Las Sofomes reguladas ocupan un punto intermedio y algunas ofrecen productos especializados para segmentos desatendidos por la banca tradicional. El criterio principal de selección debe ser siempre el CAT combinado con la flexibilidad del producto: posibilidad de pagos anticipados sin penalización, períodos de gracia y la claridad del contrato.
Señales de que un crédito es abusivo
Desconfía de cualquier crédito que pida un depósito previo como garantía, que no muestre claramente el CAT, que presione para firmar sin tiempo de lectura del contrato o que no esté registrado ante la CONDUSEF. Los créditos exprés que prometen aprobación sin revisar historial crediticio suelen tener tasas que duplican o triplican las del mercado formal. Además, muchas de estas ofertas llegan por canales digitales inseguros, por lo que conviene reforzar tu ciberseguridad personal antes de compartir datos financieros en línea.
Los préstamos a través de aplicaciones no reguladas se han convertido en un problema serio en México, con prácticas de cobranza ilegales que incluyen amenazas y difusión de datos personales. Verificar que la institución esté registrada en el SIPRES de la CONDUSEF es un paso que puede ahorrarte problemas graves. Conocer tus derechos como consumidor ante PROFECO también te protege frente a prácticas abusivas en el sector financiero.
Cuánto crédito puedes manejar
La regla general de salud financiera indica que el total de pagos mensuales de deudas no debería superar el 30% de tu ingreso neto mensual. Si ganas 15,000 pesos al mes, tus pagos combinados de tarjetas de crédito, créditos personales y cualquier otro financiamiento no deberían exceder los 4,500 pesos. Superar este umbral incrementa drásticamente el riesgo de impago y deterioro del historial crediticio.

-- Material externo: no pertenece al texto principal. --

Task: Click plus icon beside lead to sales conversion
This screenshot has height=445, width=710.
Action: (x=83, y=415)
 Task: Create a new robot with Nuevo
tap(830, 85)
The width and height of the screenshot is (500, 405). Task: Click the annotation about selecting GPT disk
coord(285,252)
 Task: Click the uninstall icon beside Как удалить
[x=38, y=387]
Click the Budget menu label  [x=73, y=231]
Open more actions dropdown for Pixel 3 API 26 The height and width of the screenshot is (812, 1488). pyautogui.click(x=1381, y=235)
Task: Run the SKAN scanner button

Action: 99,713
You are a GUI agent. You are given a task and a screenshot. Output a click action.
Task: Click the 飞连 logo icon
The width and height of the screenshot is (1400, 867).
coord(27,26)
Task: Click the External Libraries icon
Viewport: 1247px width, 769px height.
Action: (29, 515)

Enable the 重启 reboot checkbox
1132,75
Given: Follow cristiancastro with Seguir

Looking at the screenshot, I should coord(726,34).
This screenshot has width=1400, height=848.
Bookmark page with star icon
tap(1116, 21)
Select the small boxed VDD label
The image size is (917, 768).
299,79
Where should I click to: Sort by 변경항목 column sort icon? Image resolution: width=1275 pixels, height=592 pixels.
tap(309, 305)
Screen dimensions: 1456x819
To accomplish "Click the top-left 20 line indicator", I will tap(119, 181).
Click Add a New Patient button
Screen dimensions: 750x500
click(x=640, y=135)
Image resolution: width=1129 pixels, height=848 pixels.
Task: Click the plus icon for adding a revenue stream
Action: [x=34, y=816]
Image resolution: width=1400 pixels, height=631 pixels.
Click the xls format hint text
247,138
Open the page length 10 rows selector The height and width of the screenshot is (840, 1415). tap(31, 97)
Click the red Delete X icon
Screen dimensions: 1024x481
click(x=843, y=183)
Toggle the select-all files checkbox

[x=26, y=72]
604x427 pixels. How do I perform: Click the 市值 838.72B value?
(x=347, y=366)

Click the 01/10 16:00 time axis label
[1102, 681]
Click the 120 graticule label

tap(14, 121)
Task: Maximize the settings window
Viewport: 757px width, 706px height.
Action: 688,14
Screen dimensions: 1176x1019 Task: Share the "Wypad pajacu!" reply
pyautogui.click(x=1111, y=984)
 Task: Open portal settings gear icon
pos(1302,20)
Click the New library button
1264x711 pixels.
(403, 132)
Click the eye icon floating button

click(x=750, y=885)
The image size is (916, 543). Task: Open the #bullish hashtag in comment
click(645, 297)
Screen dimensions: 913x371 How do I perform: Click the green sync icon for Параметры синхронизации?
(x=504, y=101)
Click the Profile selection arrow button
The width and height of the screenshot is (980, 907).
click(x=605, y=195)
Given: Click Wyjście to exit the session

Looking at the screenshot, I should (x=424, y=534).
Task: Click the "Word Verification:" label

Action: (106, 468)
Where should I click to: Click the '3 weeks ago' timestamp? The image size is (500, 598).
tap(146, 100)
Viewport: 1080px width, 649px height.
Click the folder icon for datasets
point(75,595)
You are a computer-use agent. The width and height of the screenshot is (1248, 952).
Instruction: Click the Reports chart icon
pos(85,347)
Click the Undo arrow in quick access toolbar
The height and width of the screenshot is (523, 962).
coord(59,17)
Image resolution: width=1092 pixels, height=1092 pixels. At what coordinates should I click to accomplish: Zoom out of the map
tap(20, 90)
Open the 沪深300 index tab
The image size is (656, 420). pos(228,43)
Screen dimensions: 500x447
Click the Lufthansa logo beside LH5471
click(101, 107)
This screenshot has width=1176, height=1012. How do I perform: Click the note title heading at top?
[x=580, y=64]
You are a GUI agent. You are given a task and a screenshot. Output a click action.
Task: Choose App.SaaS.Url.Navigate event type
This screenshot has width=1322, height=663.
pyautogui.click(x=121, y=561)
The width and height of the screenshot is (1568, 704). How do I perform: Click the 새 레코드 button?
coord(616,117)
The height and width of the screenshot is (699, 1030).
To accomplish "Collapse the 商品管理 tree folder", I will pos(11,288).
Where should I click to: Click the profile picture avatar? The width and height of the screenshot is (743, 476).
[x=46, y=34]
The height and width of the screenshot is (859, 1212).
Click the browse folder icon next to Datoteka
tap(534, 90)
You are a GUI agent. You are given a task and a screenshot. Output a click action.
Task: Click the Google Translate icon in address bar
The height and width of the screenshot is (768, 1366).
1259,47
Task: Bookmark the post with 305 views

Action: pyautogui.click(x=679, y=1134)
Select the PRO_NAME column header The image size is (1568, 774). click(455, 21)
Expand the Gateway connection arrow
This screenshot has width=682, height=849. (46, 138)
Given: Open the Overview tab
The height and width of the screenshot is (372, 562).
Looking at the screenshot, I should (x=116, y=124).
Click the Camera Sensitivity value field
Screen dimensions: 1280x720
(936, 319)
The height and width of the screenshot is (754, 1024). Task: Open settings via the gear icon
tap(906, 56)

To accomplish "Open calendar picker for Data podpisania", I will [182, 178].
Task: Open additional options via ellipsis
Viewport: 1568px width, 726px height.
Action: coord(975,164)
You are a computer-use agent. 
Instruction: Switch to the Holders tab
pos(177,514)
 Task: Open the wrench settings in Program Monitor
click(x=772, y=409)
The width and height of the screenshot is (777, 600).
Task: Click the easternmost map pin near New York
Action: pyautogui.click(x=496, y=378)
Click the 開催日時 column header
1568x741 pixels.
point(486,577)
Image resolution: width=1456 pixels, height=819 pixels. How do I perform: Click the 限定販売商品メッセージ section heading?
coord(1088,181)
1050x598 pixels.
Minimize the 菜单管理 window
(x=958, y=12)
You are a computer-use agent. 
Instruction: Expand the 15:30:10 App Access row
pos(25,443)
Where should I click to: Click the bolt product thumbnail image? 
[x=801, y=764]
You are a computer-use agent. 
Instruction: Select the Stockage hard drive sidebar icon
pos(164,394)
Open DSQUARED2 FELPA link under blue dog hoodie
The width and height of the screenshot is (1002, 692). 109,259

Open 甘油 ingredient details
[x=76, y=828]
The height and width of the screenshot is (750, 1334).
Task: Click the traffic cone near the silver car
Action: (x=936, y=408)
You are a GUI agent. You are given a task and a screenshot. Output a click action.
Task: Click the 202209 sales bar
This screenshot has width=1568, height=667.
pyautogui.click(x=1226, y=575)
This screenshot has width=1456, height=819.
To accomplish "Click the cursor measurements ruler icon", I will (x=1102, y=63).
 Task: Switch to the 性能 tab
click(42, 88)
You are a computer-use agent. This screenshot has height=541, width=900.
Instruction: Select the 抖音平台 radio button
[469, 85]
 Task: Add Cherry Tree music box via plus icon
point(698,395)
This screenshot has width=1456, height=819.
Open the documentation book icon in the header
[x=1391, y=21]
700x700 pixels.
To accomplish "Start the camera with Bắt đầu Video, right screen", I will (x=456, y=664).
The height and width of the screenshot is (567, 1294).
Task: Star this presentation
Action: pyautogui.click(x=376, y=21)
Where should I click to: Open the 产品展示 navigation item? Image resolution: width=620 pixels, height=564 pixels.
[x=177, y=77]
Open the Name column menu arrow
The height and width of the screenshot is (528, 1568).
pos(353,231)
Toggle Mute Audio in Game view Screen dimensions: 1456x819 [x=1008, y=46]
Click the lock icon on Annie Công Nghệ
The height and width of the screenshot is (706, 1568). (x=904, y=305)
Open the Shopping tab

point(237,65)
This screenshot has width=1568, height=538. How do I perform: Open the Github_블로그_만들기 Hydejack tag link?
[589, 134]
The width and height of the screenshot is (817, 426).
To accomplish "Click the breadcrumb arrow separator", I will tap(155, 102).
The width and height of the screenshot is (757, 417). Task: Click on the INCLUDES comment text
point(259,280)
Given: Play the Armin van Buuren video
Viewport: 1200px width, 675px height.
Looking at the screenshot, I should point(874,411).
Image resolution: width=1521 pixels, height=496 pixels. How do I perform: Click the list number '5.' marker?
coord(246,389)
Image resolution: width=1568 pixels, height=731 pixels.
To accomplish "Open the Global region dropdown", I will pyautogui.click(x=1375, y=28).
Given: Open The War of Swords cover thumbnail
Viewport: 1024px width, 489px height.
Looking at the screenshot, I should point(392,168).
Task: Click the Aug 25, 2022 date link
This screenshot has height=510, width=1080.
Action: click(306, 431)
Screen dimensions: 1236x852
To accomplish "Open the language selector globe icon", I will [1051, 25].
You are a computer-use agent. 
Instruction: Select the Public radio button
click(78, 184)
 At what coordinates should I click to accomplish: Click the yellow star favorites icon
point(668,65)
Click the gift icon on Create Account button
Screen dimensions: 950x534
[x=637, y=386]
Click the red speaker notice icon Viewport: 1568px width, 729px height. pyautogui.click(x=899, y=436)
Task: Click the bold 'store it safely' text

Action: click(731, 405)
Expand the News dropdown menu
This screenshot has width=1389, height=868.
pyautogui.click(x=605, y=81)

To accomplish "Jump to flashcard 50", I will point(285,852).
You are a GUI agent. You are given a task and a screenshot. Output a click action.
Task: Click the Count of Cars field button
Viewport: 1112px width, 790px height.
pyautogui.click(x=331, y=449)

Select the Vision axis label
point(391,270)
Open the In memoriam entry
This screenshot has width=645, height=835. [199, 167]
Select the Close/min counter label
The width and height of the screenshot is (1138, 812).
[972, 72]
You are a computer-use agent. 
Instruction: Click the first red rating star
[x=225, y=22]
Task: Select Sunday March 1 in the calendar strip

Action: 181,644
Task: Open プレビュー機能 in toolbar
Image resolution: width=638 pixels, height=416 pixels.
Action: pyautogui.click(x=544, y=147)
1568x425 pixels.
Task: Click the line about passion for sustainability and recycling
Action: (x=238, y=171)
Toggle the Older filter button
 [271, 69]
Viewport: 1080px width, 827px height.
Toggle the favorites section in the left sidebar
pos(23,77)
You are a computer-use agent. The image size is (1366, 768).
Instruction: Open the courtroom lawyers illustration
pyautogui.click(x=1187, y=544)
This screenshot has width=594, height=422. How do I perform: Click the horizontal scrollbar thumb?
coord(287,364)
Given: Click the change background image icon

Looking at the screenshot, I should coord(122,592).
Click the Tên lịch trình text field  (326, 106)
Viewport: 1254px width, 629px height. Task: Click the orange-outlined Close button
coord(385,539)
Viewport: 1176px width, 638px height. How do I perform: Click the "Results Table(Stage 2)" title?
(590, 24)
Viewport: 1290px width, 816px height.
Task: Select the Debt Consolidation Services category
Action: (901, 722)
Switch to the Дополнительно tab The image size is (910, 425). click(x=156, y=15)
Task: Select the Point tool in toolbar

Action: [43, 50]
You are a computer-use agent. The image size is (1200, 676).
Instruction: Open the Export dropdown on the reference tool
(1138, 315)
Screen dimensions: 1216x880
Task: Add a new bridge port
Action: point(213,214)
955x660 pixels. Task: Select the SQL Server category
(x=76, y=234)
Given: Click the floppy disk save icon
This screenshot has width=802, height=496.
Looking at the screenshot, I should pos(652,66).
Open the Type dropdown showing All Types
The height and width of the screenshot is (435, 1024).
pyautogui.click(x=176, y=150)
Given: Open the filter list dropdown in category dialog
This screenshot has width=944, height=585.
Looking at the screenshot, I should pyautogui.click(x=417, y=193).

Antes de solicitar un crédito nuevo, suma todos tus pagos mensuales de deuda actuales y calcula cuánto margen real tienes. Si la nueva mensualidad te lleva por encima del 30%, es mejor buscar alternativas como renegociar deudas existentes, vender activos que no necesitas o ajustar el monto solicitado a la baja.
Qué hacer si ya estás sobreendeudado
Si las deudas ya superaron tu capacidad de pago, la peor estrategia es ignorar la situación. Contactar a los acreedores para negociar una reestructura antes de caer en mora te da mucho más margen de negociación. Las reparadoras de crédito autorizadas por la CONDUSEF pueden intermediar en casos complejos, aunque conviene verificar que estén debidamente registradas antes de contratarlas.